Qual é a diferença entre o amortecedor convencional, também conhecido como hidráulico, e o pressurizado? Qual deles é melhor? Qual é a melhor opção para o cliente? Essas dúvidas são frequentes entre os profissionais da reparação automotiva. Abaixo, o coordenador de Treinamento Técnico da Monroe, líder mundial no desenvolvimento e fabricação do componente, explica as principais características de cada modelo e qual é o mais indicado, de acordo com as diferentes formas de condução do veículo.

Quando se instala os amortecedores no veículo, se tem duas opções o convencional, também conhecido como hidráulico ou o pressurizado. Na maioria dos casos, os carros têm disponíveis para aplicação, os dois tipos de amortecedores.

Composição

 Os amortecedores convencionais são caracterizados por terem óleo fluído e oxigênio.
 Já os pressurizados possuem o mesmo óleo, porém possuem gás nitrogênio.

Como funcionam

 Na prática ao montar o amortecedor convencional no carro, se percebe que a estabilidade do veículo vai estar no ponto exato, nada mais, nada menos. Porém, o ponto forte da peça é o conforto que garante aos ocupantes, nesse quesito será sempre a melhor escolha.

– Já o pressurizado, tem a primeira diferença logo na retirada da caixa. Você verá uma fita de segurança, que impede que o equipamento se abra sozinho, e logo após a remoção dela já vem a diferença mais contundente: nota-se que a haste do amortecedor pressurizado, mesmo sem nenhuma força aplicada sobre nenhum ponto, começa a subir sozinha. Na prática, isso afeta a dirigibilidade, o resultado é que se tem o conforto necessário para os ocupantes do carro, porém, o ponto forte será a estabilidade, com um ajuste incomparável.

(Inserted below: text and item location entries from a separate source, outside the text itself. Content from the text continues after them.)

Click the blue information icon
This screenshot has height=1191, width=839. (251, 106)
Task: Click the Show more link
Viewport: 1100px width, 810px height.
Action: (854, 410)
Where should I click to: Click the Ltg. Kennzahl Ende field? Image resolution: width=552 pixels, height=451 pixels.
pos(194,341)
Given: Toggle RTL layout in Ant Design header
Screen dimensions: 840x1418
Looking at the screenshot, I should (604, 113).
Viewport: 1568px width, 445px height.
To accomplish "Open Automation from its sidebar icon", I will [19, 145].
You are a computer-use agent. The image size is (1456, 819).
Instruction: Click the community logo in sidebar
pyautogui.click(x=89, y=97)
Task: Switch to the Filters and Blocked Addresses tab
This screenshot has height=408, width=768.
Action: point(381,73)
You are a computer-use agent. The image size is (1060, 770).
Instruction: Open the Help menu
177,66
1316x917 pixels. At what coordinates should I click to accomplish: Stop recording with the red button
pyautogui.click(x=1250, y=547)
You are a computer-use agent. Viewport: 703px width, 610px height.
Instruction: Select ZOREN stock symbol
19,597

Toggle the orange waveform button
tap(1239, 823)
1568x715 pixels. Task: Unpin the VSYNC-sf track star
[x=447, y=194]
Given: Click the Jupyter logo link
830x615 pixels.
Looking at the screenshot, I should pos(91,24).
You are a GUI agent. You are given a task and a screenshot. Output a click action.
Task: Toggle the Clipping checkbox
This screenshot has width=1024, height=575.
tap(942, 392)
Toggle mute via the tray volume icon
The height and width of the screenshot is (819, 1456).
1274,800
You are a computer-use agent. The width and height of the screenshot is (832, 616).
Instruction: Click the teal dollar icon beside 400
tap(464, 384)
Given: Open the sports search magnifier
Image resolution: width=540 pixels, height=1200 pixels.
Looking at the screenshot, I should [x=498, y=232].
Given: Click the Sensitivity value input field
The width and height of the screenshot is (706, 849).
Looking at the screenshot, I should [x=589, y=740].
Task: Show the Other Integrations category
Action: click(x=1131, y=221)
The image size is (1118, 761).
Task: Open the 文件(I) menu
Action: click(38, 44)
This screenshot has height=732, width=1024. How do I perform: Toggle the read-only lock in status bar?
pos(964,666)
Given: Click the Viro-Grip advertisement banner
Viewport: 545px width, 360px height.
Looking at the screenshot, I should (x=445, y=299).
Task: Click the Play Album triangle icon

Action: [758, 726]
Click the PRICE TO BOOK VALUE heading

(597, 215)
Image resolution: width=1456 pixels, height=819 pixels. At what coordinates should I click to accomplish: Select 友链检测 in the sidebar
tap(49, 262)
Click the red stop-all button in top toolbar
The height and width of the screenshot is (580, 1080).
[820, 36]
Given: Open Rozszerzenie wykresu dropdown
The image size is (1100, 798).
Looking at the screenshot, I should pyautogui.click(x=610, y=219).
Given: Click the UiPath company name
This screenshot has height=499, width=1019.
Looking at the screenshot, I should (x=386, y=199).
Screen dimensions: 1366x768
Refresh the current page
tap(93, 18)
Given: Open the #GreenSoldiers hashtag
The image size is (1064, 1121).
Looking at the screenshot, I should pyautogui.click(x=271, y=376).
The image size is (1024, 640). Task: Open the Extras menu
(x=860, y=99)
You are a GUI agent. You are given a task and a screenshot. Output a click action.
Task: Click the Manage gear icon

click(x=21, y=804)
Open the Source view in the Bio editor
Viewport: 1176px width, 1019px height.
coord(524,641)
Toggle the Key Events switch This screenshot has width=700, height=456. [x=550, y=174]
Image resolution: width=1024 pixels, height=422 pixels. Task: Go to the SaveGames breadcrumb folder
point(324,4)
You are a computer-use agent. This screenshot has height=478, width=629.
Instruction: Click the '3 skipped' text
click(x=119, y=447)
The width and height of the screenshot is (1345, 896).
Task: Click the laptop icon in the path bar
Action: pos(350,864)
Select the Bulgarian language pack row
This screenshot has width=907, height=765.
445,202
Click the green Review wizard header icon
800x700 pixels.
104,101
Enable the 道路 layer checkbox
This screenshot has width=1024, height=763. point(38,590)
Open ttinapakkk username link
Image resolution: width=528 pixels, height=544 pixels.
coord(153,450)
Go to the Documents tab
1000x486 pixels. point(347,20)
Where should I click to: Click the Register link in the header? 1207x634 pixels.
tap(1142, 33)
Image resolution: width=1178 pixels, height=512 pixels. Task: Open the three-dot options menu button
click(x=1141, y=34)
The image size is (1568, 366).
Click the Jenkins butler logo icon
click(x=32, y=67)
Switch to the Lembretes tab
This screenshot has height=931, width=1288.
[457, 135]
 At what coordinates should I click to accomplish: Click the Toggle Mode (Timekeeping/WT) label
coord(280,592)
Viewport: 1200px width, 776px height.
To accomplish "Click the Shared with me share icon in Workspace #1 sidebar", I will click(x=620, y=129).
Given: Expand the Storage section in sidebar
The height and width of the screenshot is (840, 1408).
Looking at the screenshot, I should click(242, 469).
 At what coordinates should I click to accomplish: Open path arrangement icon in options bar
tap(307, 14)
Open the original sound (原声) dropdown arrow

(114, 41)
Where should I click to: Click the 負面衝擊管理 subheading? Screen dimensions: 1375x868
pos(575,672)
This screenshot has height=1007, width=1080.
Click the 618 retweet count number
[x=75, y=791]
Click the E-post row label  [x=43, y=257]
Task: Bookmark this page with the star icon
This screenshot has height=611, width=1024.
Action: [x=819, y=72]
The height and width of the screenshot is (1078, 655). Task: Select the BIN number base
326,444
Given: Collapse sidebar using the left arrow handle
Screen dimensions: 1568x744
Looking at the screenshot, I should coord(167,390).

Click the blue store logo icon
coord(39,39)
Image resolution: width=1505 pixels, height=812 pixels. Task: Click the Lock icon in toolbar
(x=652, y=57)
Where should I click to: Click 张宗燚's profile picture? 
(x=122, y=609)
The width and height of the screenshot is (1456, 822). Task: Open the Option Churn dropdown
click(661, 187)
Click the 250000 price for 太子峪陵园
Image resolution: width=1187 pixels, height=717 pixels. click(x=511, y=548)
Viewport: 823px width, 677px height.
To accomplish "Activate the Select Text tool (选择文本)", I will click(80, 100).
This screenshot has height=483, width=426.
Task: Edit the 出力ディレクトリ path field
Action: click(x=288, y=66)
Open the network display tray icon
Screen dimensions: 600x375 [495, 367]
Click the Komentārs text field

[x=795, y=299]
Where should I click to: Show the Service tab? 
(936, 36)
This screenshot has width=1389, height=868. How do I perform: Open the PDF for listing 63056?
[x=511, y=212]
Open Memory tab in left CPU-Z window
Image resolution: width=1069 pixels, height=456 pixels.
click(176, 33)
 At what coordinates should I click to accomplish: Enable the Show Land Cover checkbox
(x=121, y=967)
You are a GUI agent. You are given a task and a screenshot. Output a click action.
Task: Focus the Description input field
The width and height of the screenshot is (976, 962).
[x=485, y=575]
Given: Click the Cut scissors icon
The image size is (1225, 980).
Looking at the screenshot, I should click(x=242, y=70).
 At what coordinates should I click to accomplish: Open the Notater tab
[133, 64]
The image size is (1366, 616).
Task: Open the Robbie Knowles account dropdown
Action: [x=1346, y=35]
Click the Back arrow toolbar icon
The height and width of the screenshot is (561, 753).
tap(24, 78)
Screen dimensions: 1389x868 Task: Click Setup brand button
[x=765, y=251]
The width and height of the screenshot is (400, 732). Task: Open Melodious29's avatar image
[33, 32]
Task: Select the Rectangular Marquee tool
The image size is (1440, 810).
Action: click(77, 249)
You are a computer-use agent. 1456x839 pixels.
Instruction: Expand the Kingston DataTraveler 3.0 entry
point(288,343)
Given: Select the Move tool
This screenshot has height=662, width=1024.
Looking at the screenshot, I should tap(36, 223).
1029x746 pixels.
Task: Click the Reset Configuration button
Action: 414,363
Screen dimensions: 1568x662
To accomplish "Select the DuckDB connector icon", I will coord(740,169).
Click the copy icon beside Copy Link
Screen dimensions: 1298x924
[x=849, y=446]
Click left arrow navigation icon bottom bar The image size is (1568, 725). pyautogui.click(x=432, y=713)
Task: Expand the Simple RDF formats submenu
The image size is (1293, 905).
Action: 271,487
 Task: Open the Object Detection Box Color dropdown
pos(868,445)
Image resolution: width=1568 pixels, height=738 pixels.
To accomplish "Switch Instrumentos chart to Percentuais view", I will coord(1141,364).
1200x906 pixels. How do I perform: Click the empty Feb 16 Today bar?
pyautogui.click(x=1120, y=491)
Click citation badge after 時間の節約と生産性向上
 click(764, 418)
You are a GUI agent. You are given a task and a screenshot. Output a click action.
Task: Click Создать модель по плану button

Basicamente, um está voltado para o máximo conforto dos passageiros e o outro para garantia da máxima estabilidade. O que não quer dizer que os dois não entreguem ambas as funções em proporções aceitáveis.

Qual usar

Para definir o melhor amortecedor para o veículo, o ideal é definir de que forma o motorista utiliza o veículo. Se for de forma severa, ele pode aplicar o amortecer convencional, porém, a melhor opção seria o que garante maior estabilidade, ou seja, o pressurizado.

Caso o cliente utilize o carro de maneira normal, ele pode utilizar o pressurizado, porém, a opção mais adequada seria, sem dúvida, o convencional, com o máximo de conforto que ele pode ter.

O que os faz diferentes

No início de seu funcionamento, o amortecedor convencional tem em seu interior partes iguais de um óleo escuro, mas transparente, e ar. Conforme o motor vai trabalhando, a haste vai subindo e descendo, acontece o fenômeno da “aeração”. Nesse processo, ar e óleo se misturam e fica nítido o ganho de consistência do óleo, que deixa de ser transparente. Justamente isso que permite ao amortecedor convencional garantir maior conforto aos ocupantes do veículo, pois se torna mais “grosso”, limitando os movimentos.

Enquanto isso, o pressurizado já age mesmo sem nenhum movimento contrário, sempre elevando a suspensão, fazendo com que o veículo se mantenha em relativa constância, o que traz estabilidade.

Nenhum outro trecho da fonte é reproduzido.